## What you need to do:
In the article on statins in older adults, how many randomized controlled trials did the researchers retrieve for analysis?

## Reading passage:
Statins may prevent mortality in older adults with hypercholesterolaemia

18 Apr 2020
Statins may prevent mortality in older adults with hypercholesterolaemia

Statins appear to be useful as a primary prevention treatment in older adults with hypercholesterolaemia, reports a new meta-analysis.

From the databases of Medline, Embase and the Cochrane Library, researchers retrieved 35 randomized controlled trials eligible for analysis. The main study outcome was all-cause mortality and was assessed using the frequentist and the Bayesian approaches.

Cumulatively, 192,079 patients were included in the study, of whom 18,260 died. Fourteen of the included studies had participants that were only <75 years of age.

Analyses were categorized according to age. There were 14,483 participants who were older than 75 years, with an average age of 78.8±2.8 years. In this subgroup, 3,189 had died. In terms of nonfatal events, 5.8 percent had myocardial infarctions, 2.3 percent underwent percutaneous coronary interventions/coronary artery bypass grafting, and 3.5 percent developed strokes.

Bayesian analysis revealed a risk ratio for death that was less than zero, along with the upper bound of its 95 percent confidence interval. This suggested that elderly adults can derive survival benefits from prevention treatment with statins (p=0.03). No such effect was detected by the frequentist analysis.

“Current guidelines for the management for hypercholesterolaemia both in the US and Europe do not recommend statins for older people for primary prevention,” the researchers said. “The primary reason for this lack of recommendation to treat was that there were no sufficient clinical trial data to recommend treatment in this population subset.”

The frequentist analysis supports this treatment protocol, while the Bayesian approach does not. Further studies are required to address this.

## Recorded information:
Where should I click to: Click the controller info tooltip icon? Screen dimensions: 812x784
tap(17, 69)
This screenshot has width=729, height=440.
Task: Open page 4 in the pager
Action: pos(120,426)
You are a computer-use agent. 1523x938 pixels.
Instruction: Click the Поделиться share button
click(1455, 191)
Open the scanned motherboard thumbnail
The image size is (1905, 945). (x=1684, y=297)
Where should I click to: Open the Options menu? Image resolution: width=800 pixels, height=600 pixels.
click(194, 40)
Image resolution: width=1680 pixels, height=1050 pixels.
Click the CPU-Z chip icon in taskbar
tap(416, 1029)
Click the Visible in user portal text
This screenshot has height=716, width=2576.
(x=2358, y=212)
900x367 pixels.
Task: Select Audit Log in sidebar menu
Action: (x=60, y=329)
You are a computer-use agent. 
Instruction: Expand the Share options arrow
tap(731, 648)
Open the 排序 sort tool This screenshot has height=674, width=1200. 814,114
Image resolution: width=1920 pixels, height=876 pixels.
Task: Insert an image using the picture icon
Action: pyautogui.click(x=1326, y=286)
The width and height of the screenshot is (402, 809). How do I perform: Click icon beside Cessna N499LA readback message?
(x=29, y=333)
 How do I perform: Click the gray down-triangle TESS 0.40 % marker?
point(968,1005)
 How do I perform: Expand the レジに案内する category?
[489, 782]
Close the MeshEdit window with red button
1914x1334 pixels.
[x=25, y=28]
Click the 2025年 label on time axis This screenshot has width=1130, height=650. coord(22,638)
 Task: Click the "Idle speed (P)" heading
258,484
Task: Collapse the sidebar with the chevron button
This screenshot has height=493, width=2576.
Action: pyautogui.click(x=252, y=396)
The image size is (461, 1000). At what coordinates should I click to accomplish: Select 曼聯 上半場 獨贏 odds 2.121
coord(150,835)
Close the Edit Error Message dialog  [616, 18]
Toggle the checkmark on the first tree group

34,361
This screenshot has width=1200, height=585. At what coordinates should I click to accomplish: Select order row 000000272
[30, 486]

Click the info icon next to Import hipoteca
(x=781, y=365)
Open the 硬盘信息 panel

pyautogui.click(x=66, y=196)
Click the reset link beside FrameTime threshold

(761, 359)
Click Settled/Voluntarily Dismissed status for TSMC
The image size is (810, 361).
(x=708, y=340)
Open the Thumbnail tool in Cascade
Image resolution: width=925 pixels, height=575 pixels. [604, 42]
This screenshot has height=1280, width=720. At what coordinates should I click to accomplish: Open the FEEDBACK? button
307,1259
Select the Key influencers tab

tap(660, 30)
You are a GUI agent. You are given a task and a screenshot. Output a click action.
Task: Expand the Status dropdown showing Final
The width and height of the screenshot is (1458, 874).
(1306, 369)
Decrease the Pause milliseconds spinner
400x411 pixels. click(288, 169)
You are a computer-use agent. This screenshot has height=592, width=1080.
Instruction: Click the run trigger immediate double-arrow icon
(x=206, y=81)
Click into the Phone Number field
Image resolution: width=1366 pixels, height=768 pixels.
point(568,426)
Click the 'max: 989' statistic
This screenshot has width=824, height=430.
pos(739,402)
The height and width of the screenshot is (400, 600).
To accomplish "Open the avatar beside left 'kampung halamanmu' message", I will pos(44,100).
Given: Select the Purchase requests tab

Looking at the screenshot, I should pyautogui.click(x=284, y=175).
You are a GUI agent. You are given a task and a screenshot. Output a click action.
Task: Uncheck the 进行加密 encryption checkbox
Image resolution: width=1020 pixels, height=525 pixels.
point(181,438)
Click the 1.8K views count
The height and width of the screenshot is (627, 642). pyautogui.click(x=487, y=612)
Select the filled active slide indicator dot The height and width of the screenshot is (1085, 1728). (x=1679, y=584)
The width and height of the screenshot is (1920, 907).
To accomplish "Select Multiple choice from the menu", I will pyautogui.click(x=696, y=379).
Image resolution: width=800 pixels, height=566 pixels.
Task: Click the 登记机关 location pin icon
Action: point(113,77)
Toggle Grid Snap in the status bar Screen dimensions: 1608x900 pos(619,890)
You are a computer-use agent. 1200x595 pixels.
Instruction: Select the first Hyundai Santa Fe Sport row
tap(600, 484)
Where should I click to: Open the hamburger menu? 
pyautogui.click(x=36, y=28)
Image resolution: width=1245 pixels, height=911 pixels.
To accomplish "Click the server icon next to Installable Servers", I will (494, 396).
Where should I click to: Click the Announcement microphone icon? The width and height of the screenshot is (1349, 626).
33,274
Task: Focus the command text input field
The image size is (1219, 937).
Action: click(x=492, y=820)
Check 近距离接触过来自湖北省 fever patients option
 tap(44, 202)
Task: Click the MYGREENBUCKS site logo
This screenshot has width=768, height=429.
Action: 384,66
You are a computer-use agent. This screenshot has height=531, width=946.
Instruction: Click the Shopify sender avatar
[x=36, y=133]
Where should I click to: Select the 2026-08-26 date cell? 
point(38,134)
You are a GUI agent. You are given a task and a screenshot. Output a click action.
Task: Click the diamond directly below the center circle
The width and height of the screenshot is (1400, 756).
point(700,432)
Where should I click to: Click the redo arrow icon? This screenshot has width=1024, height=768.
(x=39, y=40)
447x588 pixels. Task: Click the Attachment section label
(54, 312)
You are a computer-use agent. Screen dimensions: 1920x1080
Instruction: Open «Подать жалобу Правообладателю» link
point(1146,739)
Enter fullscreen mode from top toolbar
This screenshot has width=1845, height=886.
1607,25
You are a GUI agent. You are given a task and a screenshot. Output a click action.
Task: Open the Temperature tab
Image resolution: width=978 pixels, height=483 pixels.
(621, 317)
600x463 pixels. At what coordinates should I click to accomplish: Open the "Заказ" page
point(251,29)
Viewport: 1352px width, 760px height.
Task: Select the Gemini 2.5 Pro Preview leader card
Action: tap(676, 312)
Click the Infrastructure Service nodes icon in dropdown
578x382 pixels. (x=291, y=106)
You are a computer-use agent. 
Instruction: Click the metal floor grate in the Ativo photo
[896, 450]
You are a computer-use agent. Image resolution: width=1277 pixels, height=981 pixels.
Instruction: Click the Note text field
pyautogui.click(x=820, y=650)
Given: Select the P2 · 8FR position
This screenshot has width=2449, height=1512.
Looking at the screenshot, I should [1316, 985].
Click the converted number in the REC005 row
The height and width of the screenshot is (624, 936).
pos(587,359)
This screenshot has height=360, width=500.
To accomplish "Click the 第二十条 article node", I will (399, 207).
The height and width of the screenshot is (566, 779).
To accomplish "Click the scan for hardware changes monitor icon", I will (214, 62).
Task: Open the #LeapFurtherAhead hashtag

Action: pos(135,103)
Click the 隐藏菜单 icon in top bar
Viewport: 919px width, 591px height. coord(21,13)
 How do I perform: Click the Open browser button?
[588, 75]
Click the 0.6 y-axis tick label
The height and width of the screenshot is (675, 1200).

## Task answer:
35 randomized controlled trials